Here, we run use:gitReadme to revert the readme files back to their original state.

More information on prepublishOnly and postPublish can be found here.

0
aggregate1166877 On

It kind of depends on why you want to do this. Projects such as libsquoosh expose subdirectories as their own libraries while still importing them normally, resulting in this kind of structure:

├── cli
│   ├── index.js
│   ├── package.json
│   └── README.md
│
├── libsquoosh
│   ├── index.js
│   ├── .npmignore
│   ├── package.json
│   └── README.md
│
├── src
│   └── index.js
│
├── package.json
└── README.md

From within the main application in src you then import the lib normally via:
import x from ../mySubdir/index.js
But from external projects you import it as:
import x from @namespace/mySubdir
The src dir then isn't sent to NPM, only the two subdirs are, both with their own completely different README files. Meanwhile, the git root has yet a third README.

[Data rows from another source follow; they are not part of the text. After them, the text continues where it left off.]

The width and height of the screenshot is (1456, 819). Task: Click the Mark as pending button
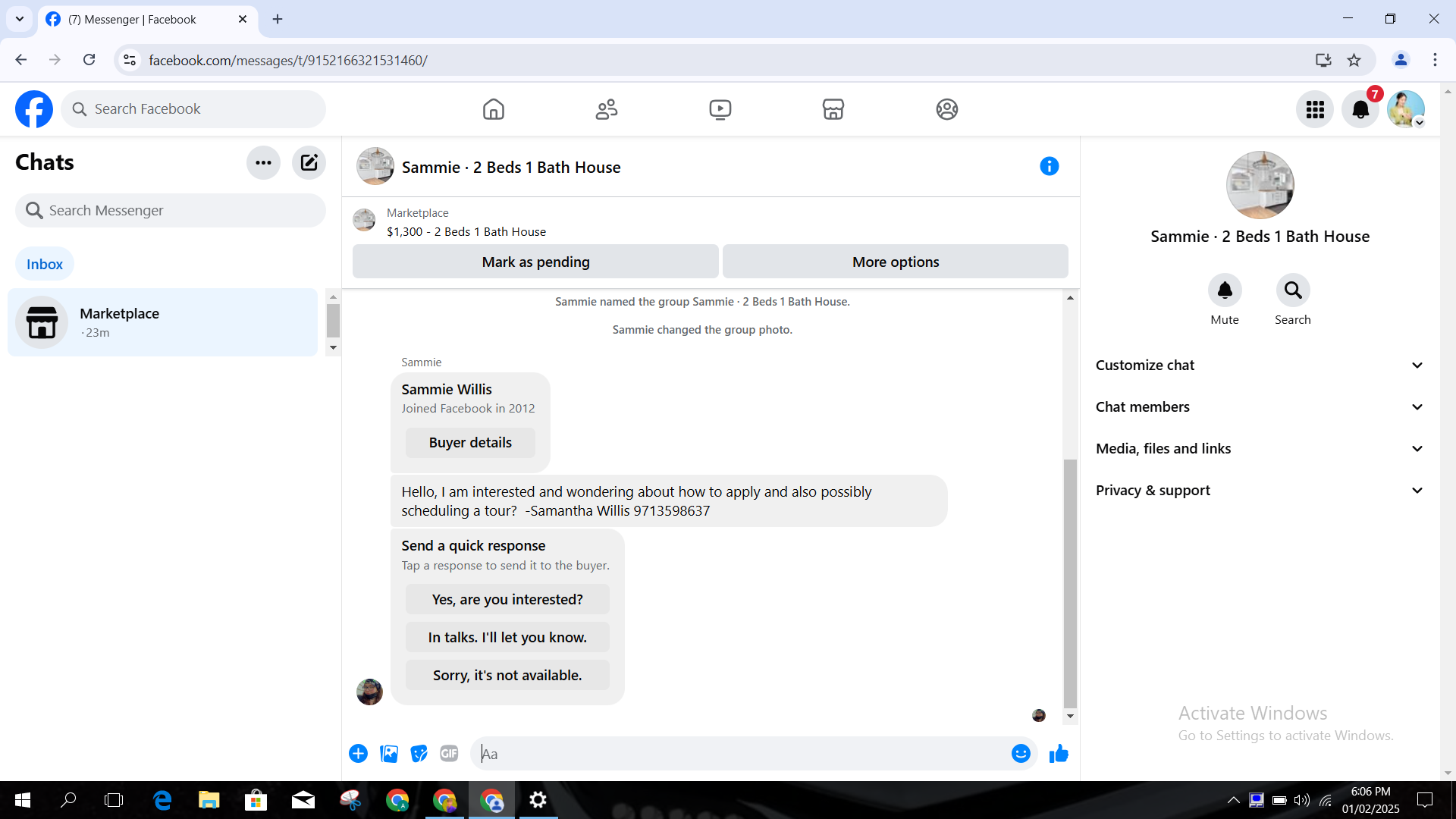point(535,262)
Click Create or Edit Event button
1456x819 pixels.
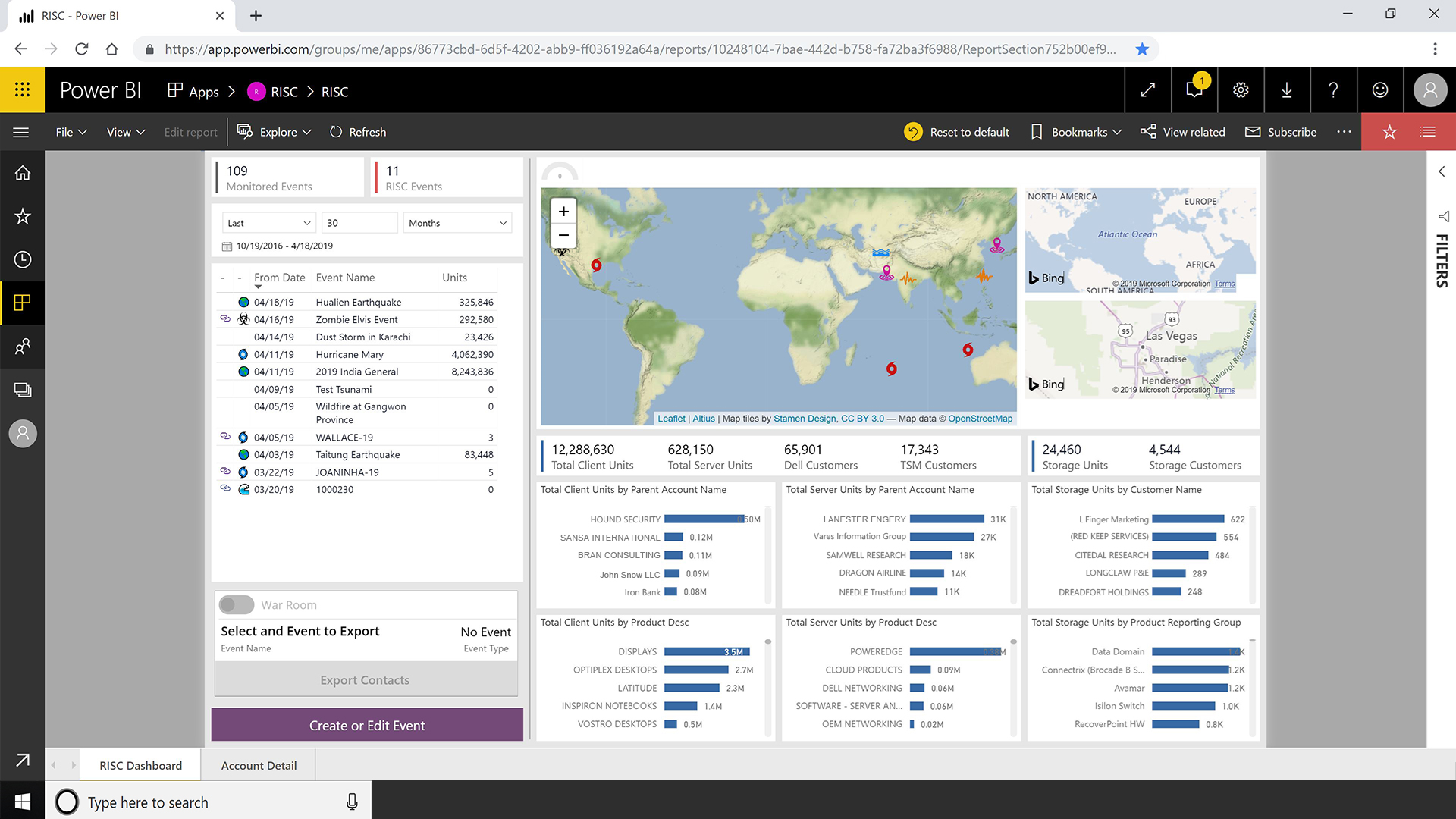pos(367,725)
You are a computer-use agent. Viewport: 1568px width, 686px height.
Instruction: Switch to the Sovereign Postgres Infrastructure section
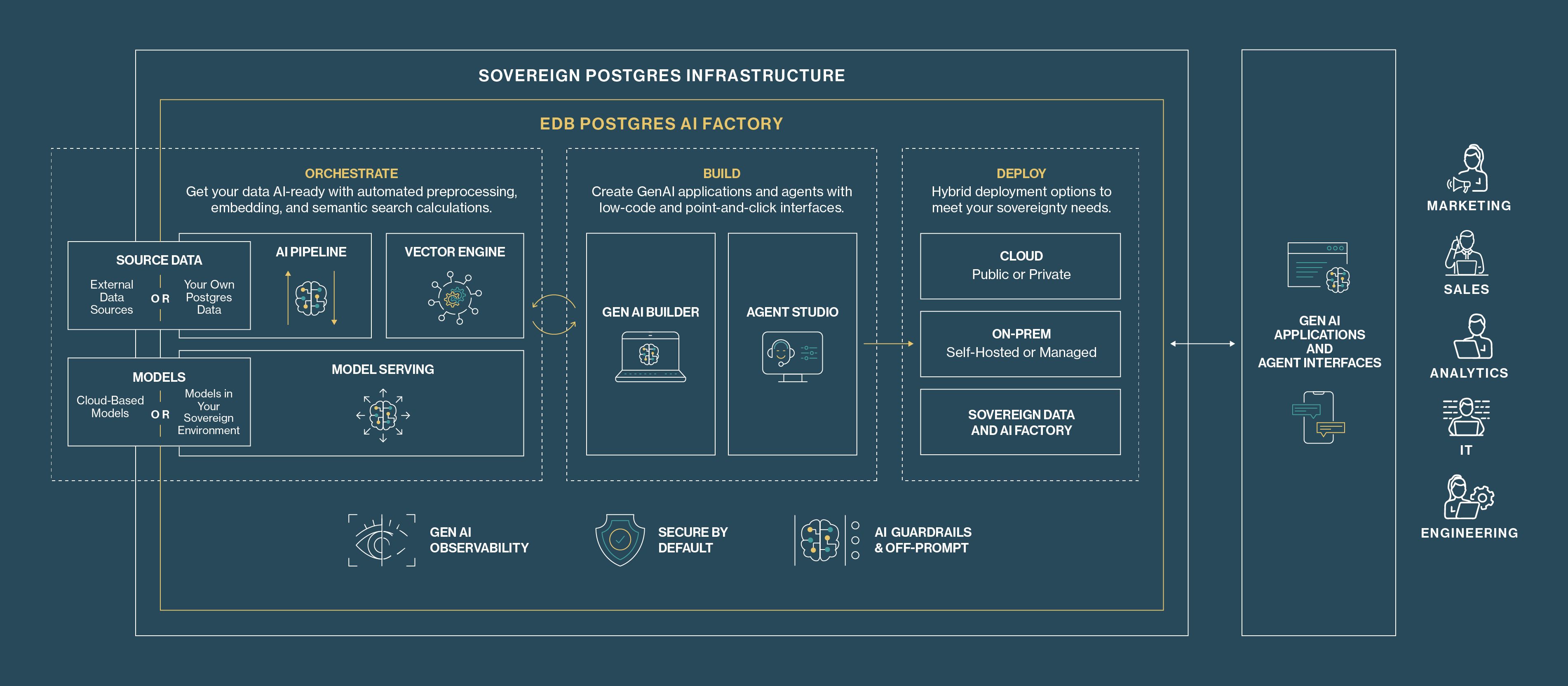pos(661,75)
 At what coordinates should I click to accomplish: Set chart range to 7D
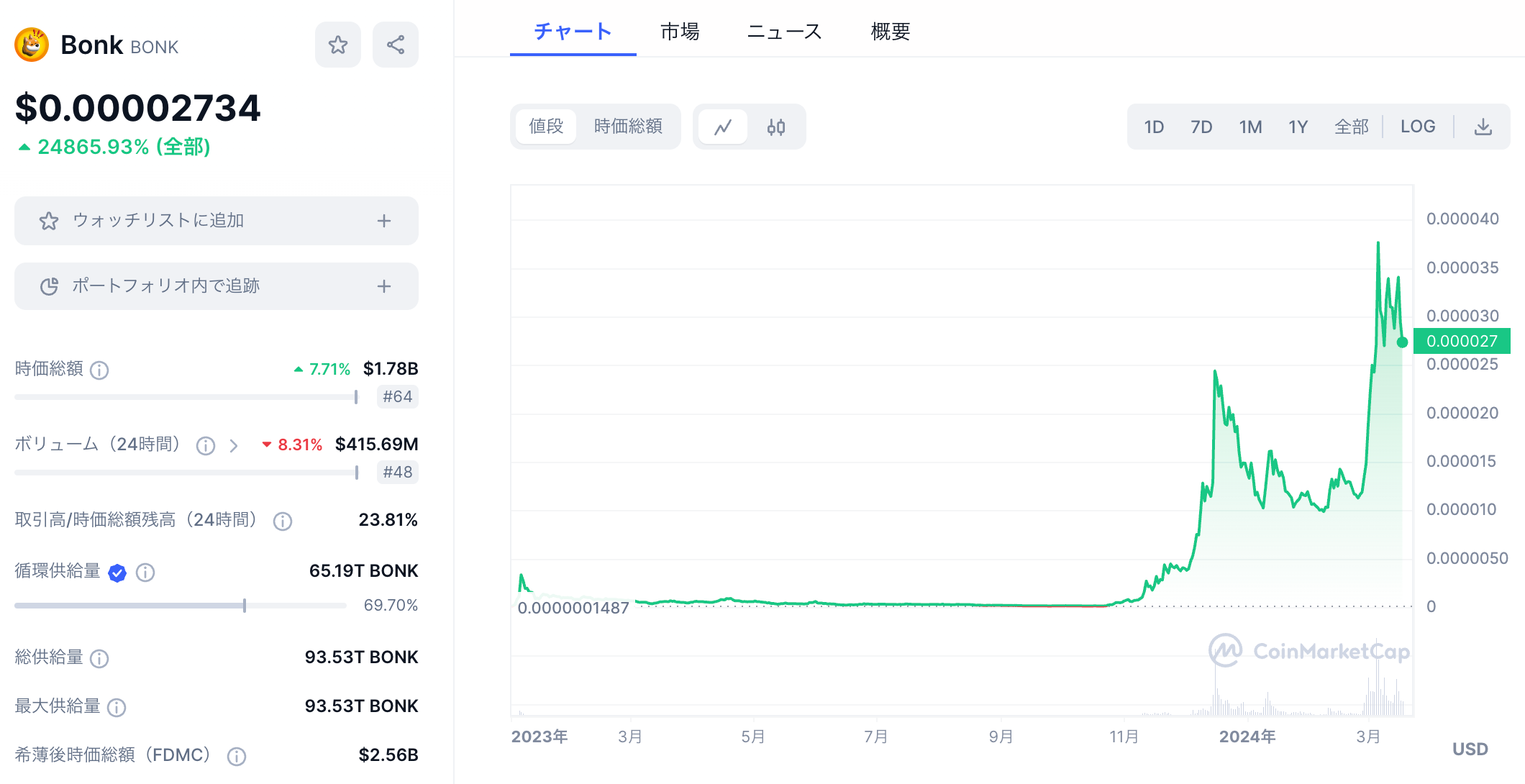[1201, 127]
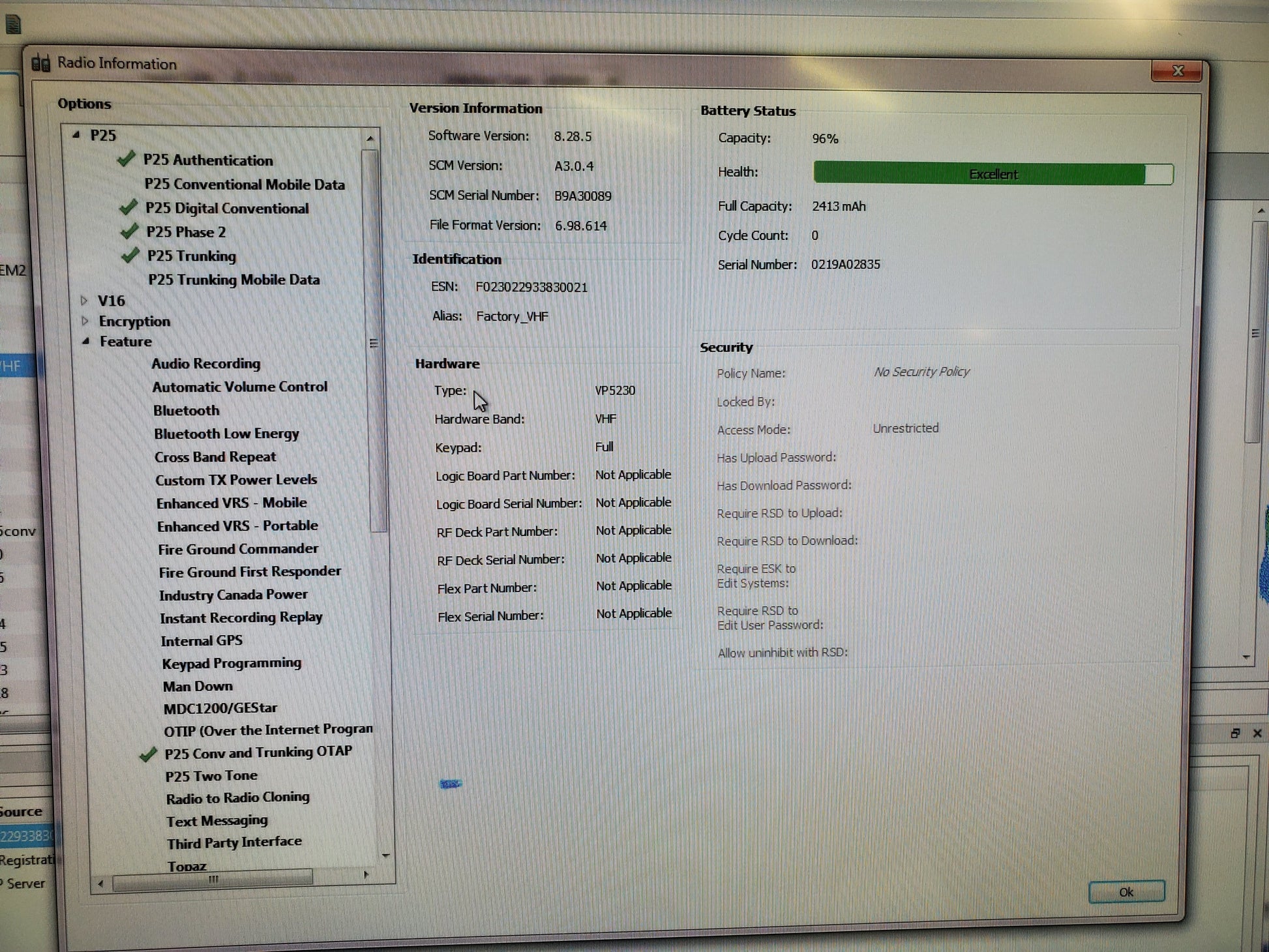
Task: Click the checkmark beside P25 Conv and Trunking OTAP
Action: pos(149,754)
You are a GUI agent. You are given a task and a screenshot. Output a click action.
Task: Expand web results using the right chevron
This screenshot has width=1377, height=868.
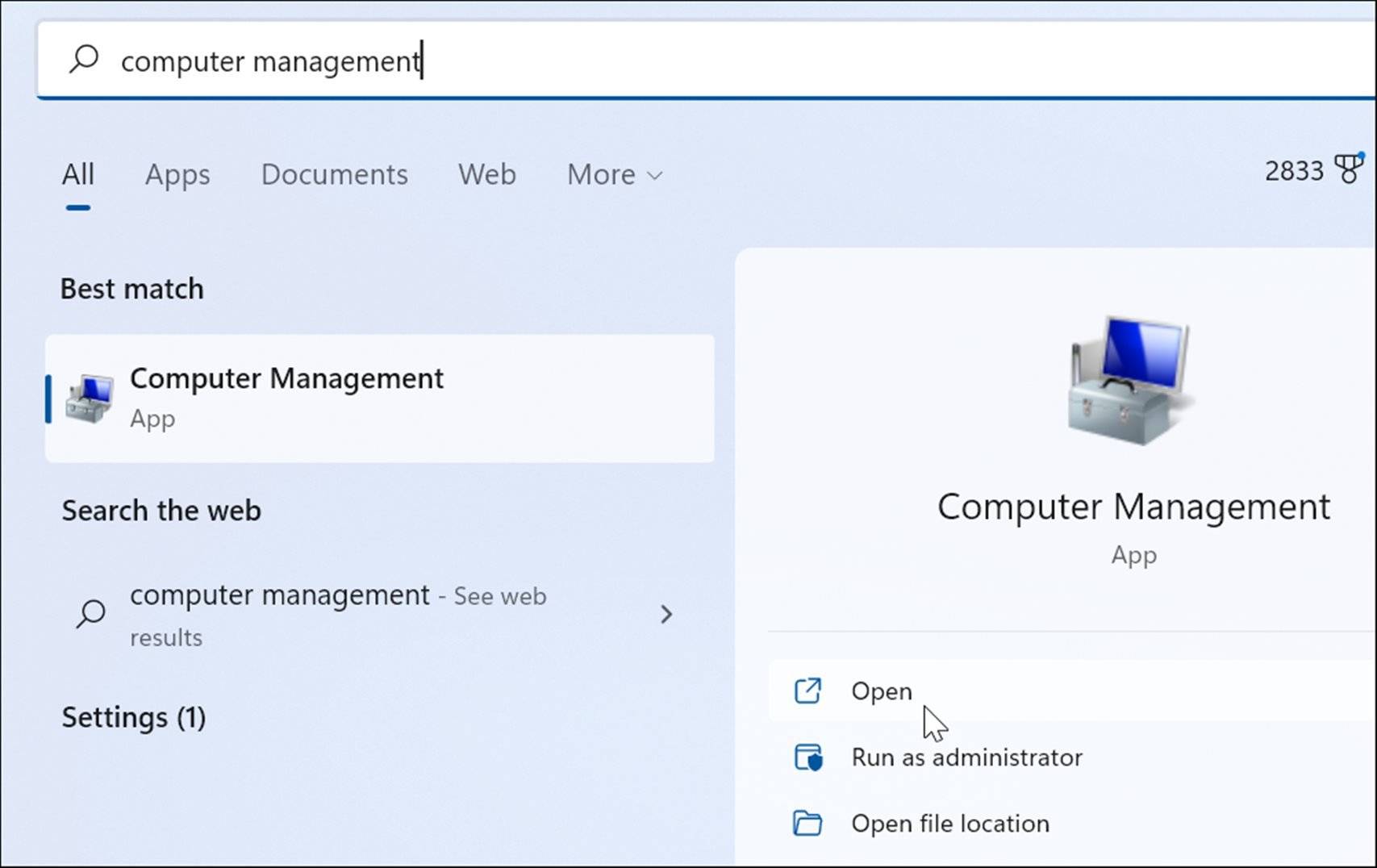click(x=668, y=615)
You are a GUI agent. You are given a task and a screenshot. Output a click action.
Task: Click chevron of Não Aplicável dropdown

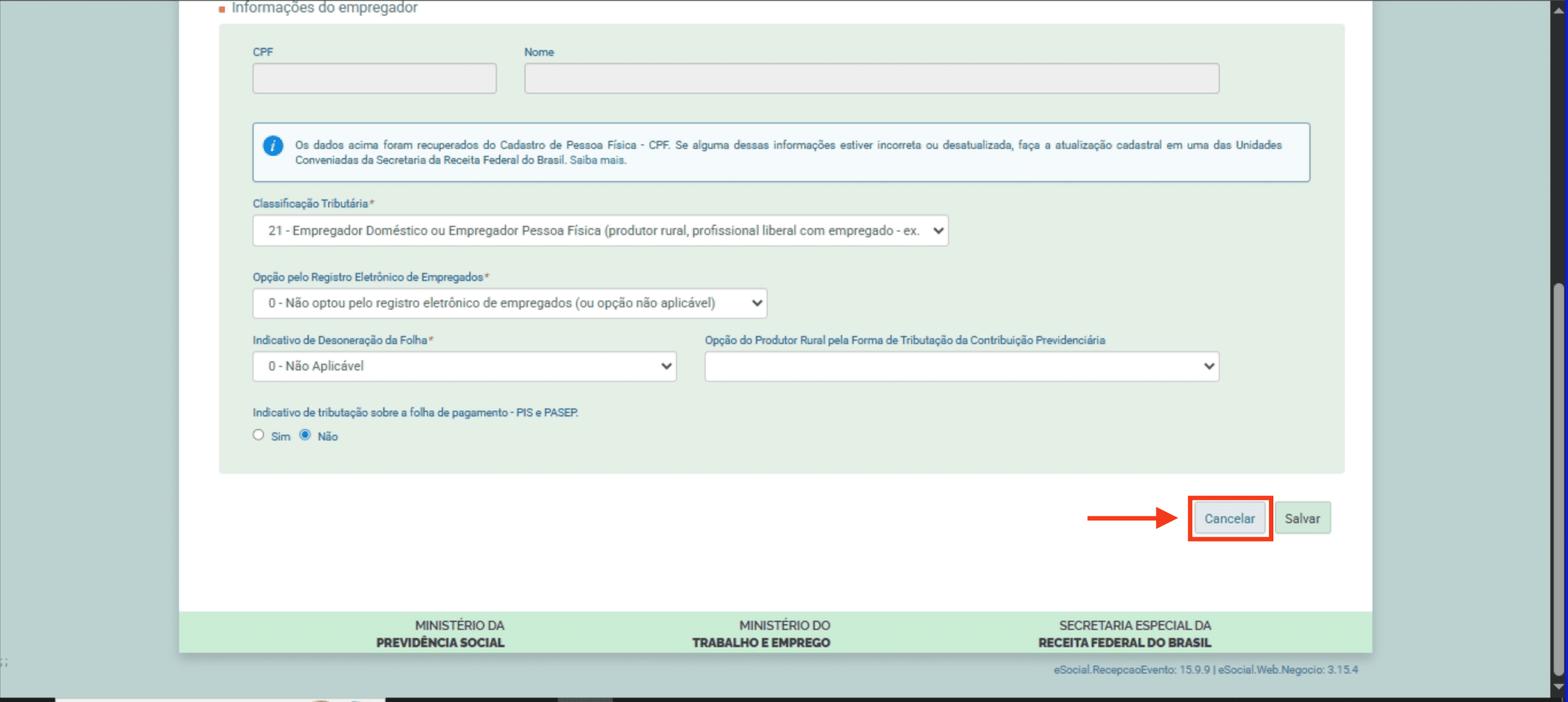click(x=666, y=366)
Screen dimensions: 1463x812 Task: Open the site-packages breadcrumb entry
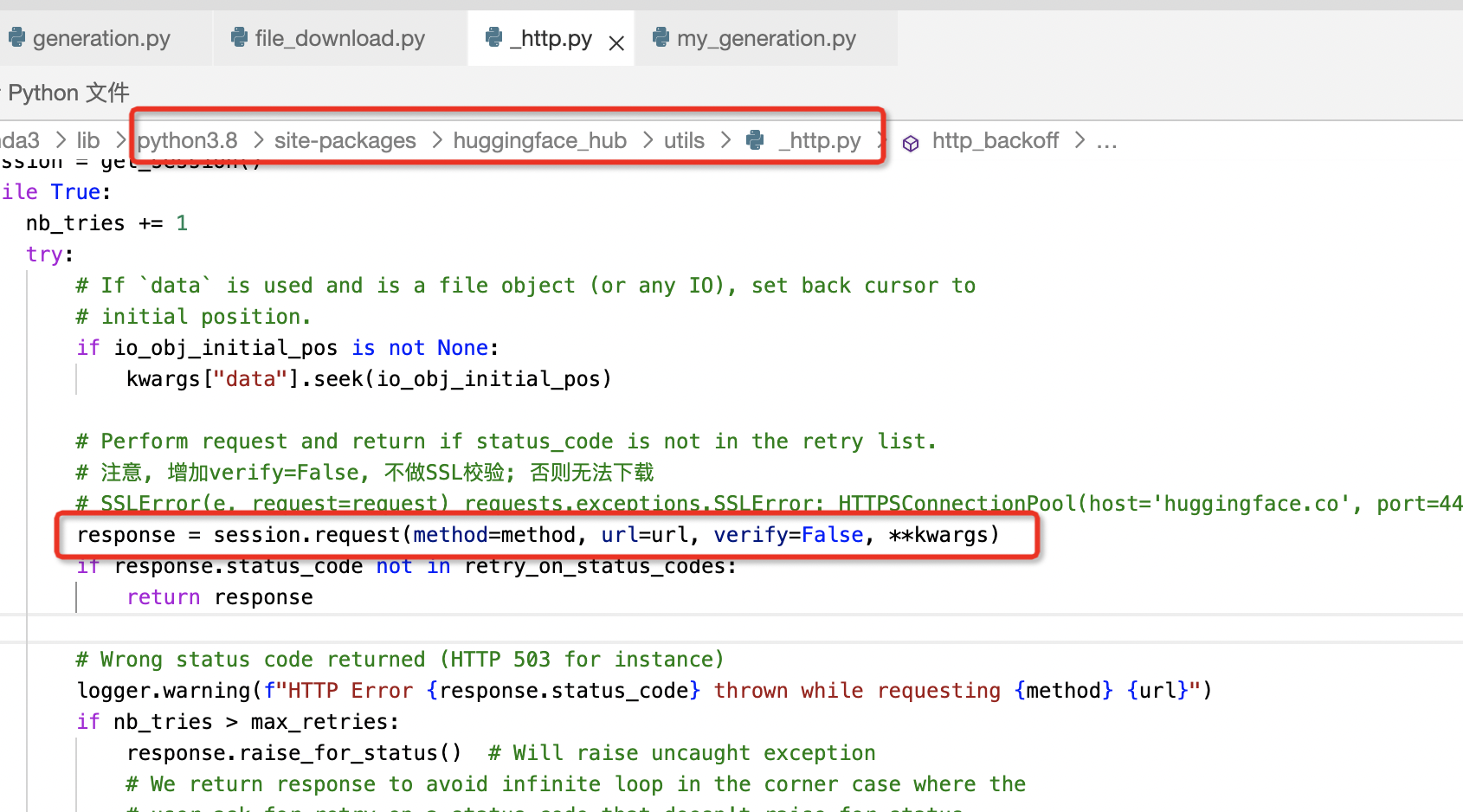click(x=345, y=140)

Note that each subdir has its own package.json and .npmignore files despite being part of a larger project.

This achieves the same effect as uploading something different to NPM than what you see in the git project's root, but adds clear hierarchical organisation for free.

0
Furkan Yavuz On

keshav.bahadoor's answer inspired me to use similar approach in GitHub workflows.

I'm using it as following:

  - uses: actions/checkout@v2
  ...
  - run: mv NPM-README.md README.md
  ...
  - run: npm publish --access public

I'm moving NPM-README.md to README.md only during workflow and not committing.

rest of the workflow yaml file

Note: This is working for GitHub workflows, not makes sense to use in your local.

2
tscpp On

  1. (the more good one) If we named the npm readme to README.md and the GitHub readme to readme.md. Then we can add readme.md for the npm ignore .npmignore and add the README.md for gitignore .gitignore.

  2. (the more bad one) Add npm.README.md and git.README.md. Remove the npm. or git. when commiting or publishing the git or npm.